Menorah for violin and piano (2019)
Duration: 11 minutes
Video performance premiere: December 13, 2020
Marc Djokic violin
Christina Quilico piano
Bravo Niagara! | video
Photography (“Last Folio”) by Yuri Dojc
Adrian Thiessen & Fourgrounds Media Inc. | producers
Jeff Herd | production manager
Commissioned by Bravo Niagara! (Christine Mori, Artistic Director) with financial support from the Ontario Arts Council and the Azrieli Foundation.
“Commissioned by Bravo Niagara! for the pre-eminent Israeli violinist Shlomo Mintz with the financial support of the Ontario Arts Council, “Menorah” is a technically demanding composition for violin and piano. The premiere took place on December 13, 2020 as a music video with violinist Marc Djokic and pianist Christina Quilico. It was presented as part of the Voices of Hope online festival commemorating the 75th anniversary of the end of the Holocaust. It is cast in two contrasting movements, “Shabbat Blessing” and “Kaddish Yatom”depicting two opposite psychic patterns manifesting at times of personal and collective crisis, one of tightly holding on to something old and trusted and another of questioning it and, with it, our shared understanding of humanity and its shuttered assurances. Not being a Jew myself, it is this larger canvas that has allowed me to enter the subject of the Holocaust and document my own psychic reactions to it, particularly at a time in our collective existence when dark clouds are again assembling in the horizon and, if we do not study and learn from history, we will be condemned to repeat it.
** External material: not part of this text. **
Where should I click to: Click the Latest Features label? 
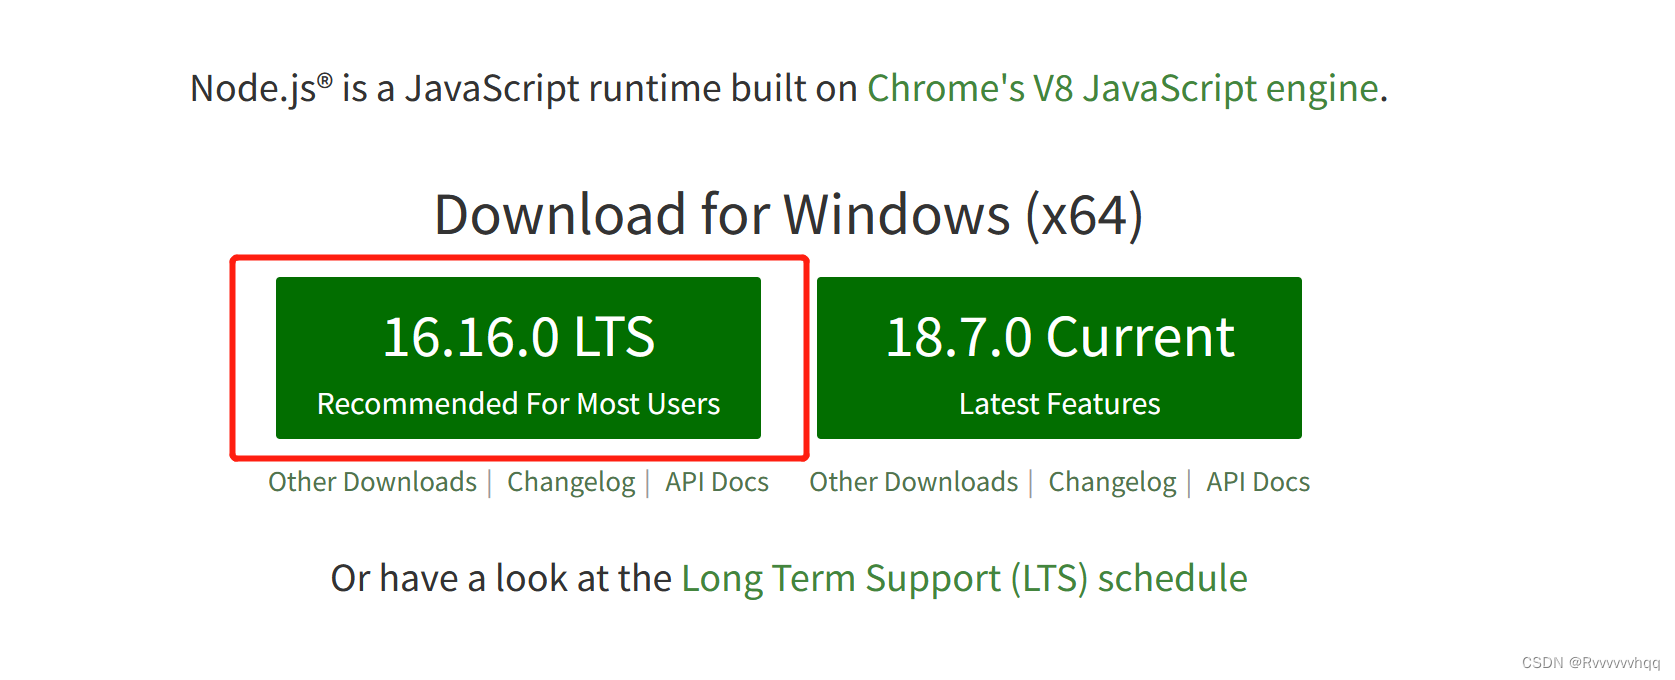click(x=1059, y=404)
“Shabbat Blessing” begins with superimposed right- and left-hand pizzicatos on the violin giving way to a devotional Jewish-sounding melody. For a while, the piano accompaniment sounds like flickering stars: a cycle of ‘threes’ and ‘fours’ in the high register of the instrument undisturbed by the earthbound violin melody. The cosmic number ‘seven’ is present and hidden everywhere: in the audibly rotating ‘threes’ against ‘fours’ present in the violin pizzicatos and in the right and left hands of the piano, in the hidden “digit sums” of the tempo markings (52, 43) and in the ‘three-to-four’ metric modulations appearing downstream and disturbing the original peacefulness of the music. Soon, this prayerful calmness of “sevenness” gives way to impassioned and unsettled music which still looks at melodic and harmonic tradition for answers to the impasse of the moment. Finally, tradition is suppressed, and the principal tonal motifs of the violin become transformed and incorporated into atonal (twelve-tone) statements which, to me at least, represent a systemic embrace of reductionist logic at the pivotal moment when faith fails. I was thinking here of Arnold Schoenberg, the father of 20th Century musical modernism, who retorted with such rationalist means to the intolerant “classicism” of his time in order to exorcise the rampant and uncontrolled antisemitism and the ascendancy of Nazism in his home country. The soulful four-note “Jewish” motifs of the previous violin melody now become mere tetrachords: a set of non-functional cogs in the mechanical “communism” of the twelve-tone system.
“Kaddish Yatom”begins with a sudden and devastating shuddering inside the low strings of the piano. From within this shuddering, the growing moans of the violin become increasingly audible. After a brief silence, spasmodic and dehumanized gestures by the two instruments break out unexpectedly, separated by silences or quiet moments. Even these quiet moments, however, (distorted tonal memories, often in tatters) serve only to highlight the disconnectedness and trauma of the victimized psyche. The concluding statement may sound musically more agreeable to the listener, but it is no less tragic. It represents a fictional and anachronistic musical conversation between Richard Wagner, a documented anti-Semite and Adolph Hitler’s favorite composer, and the Jewish musical pioneer Arnold Schoenberg who had been demonized by the Nazis as the face of musical decadence. Here, the music of the opening of Wagner’s “Tristan und Isolde”is constantly interrupted by strict iterations of twelve-tone rows in unsettling tempo and register displacements. (The longest such iteration is borrowed from “Through A Glass Darkly”, an earlier composition of mine, in which this row serves the same purpose as in “Menorah”.) After a couple of arguments and counterarguments, the two musics rise ever higher in frequency towards the starry sky of the first movement: a D-major chord in which the ratios of the musical intervals and their projection in the realm of rhythm are identical. The composition could have reached a peaceful ending here, but that would have been construed as wishful thinking by a gentile composer. Many years ago, when I was a graduate composition student working on my Ph.D. with American composer Morton Feldman, Feldman had mentioned something to the effect that “there can be no honest music after the Holocaust.” That statement had a profound impact in me. While I don’t entirely agree with it, I did pay heed to it in “Kaddish Yatom”. Suffice to say that “Menorah”does not end in the starry sky.”